Day 34 of 100 intentional, reflective steps.
People hurt people. It’s one of the sucky parts of relationships. No one is immune to it. Over the course of my life I’ve swept a lot of emotions under the rug like broken shards of glass. I knew they were there but while lumpy and uncomfortable they seemed to be getting smaller as time ground them into the past. In some cases forgiveness swept the shards into the garbage but in other cases it was just me cleaning house like my children did when they were little; shoving things into corners, closets and yes, under the carpet. The gig is up. Somebody just rolled back the carpet and I’m in bare feet. What to do with the mess?

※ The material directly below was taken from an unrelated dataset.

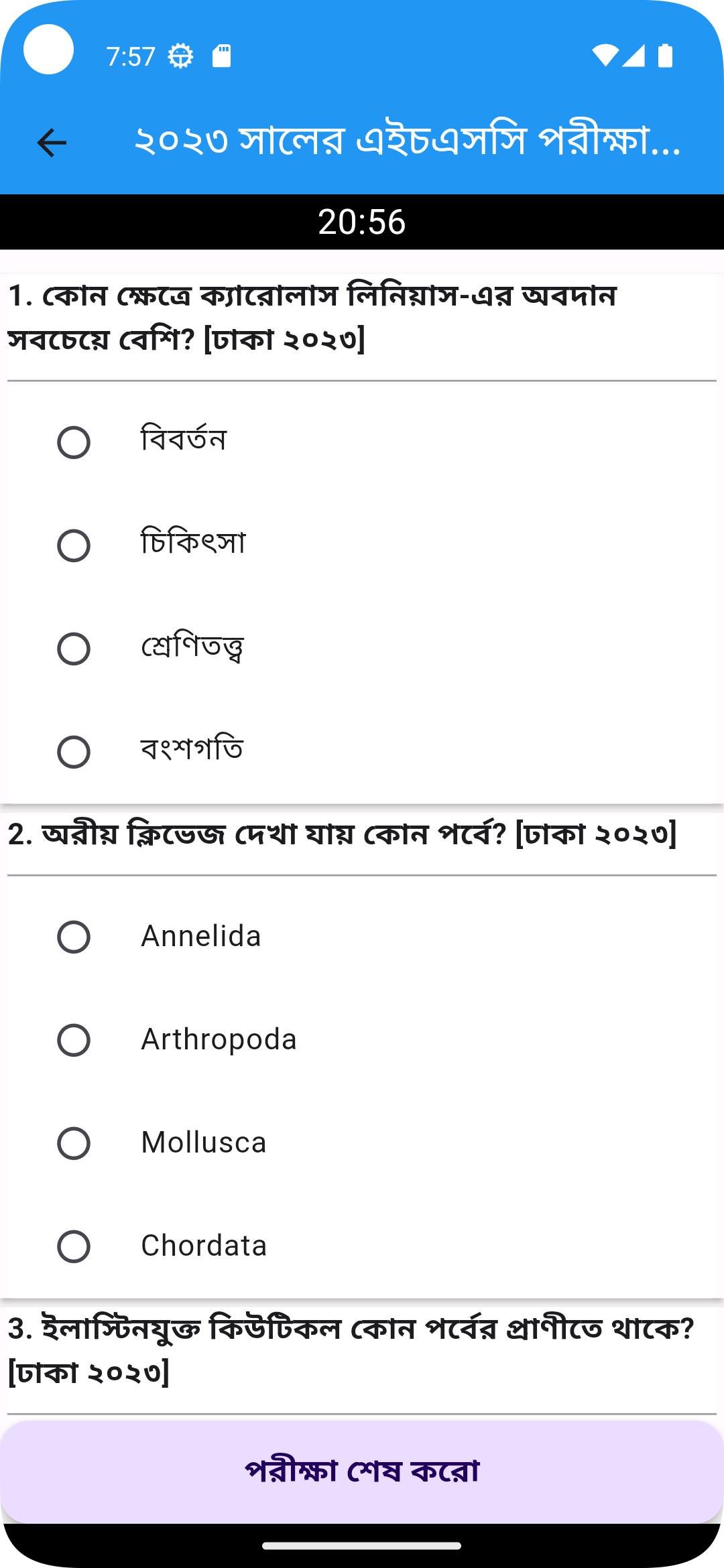
Task: Tap the settings gear status icon
Action: (x=180, y=56)
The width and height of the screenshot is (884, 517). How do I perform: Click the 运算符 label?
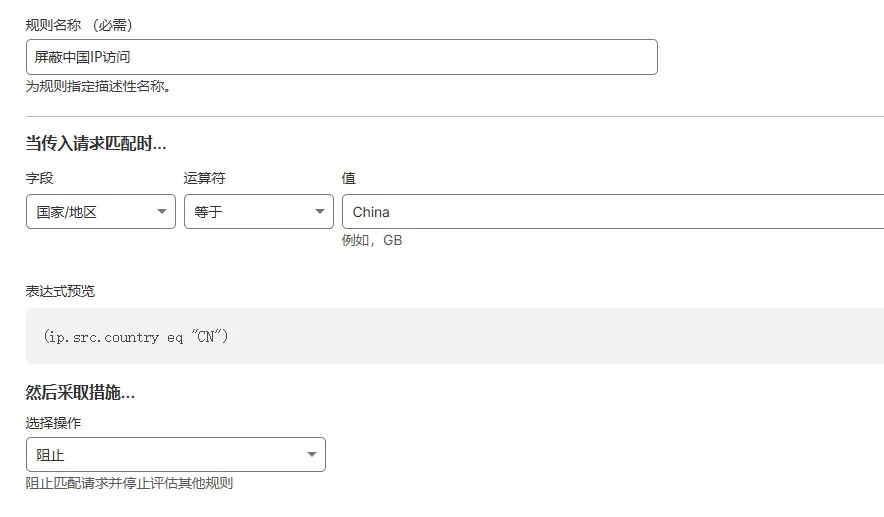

I acknowledge it. I am learning that it is crucial to acknowledge emotions of betrayal, anger, hurt and frustration. Its not like we should cradle them, rocking them in our arms like babies but it is important that we at least hold them close enough to inspect. What caused them? Why did they get so big? Why are they so slippery and won’t let us examine them? What about ourselves do we see in their reflective surfaces. Sadly, it seems the more we look at our basest and ugliest emotions the more attached we get to them. But they’re bad houseguests and should not be encouraged to over stay their welcome.
What’s the “trick” to letting go of those emotions before they poison us? Like many kids I was fascinated with magic tricks but I never saw a box labeled “Presto Chango! Make your hurt disappear”. Even though anybody with some maturity would know that to be nothing more than a grand illusion it still sounds like a great “quick fix.” But in regards to letting go of the uglies, I suspect like all good magic, the trick in in the timing. Obviously, I need a lot more practice before I can “nail it.”
Thankfully, life will continue to offer me opportunities to figure this out. More chances to hold forgiveness and awareness lightly in my hands and then release them into the fresh air of grace.